Provided records
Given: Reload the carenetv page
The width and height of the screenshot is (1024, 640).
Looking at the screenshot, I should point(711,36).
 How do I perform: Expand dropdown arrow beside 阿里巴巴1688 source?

...

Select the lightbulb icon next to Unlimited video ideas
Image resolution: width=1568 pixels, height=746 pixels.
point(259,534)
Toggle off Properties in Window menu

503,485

Problem
Only one part of the material above is to be transcribed, namely the lines starting with the line that has "Given: Reload the carenetv page" and going on through the line that has "How do I perform: Expand", exactly as they stand.

Exercise output
Given: Reload the carenetv page
The width and height of the screenshot is (1024, 640).
Looking at the screenshot, I should point(711,36).
 How do I perform: Expand dropdown arrow beside 阿里巴巴1688 source?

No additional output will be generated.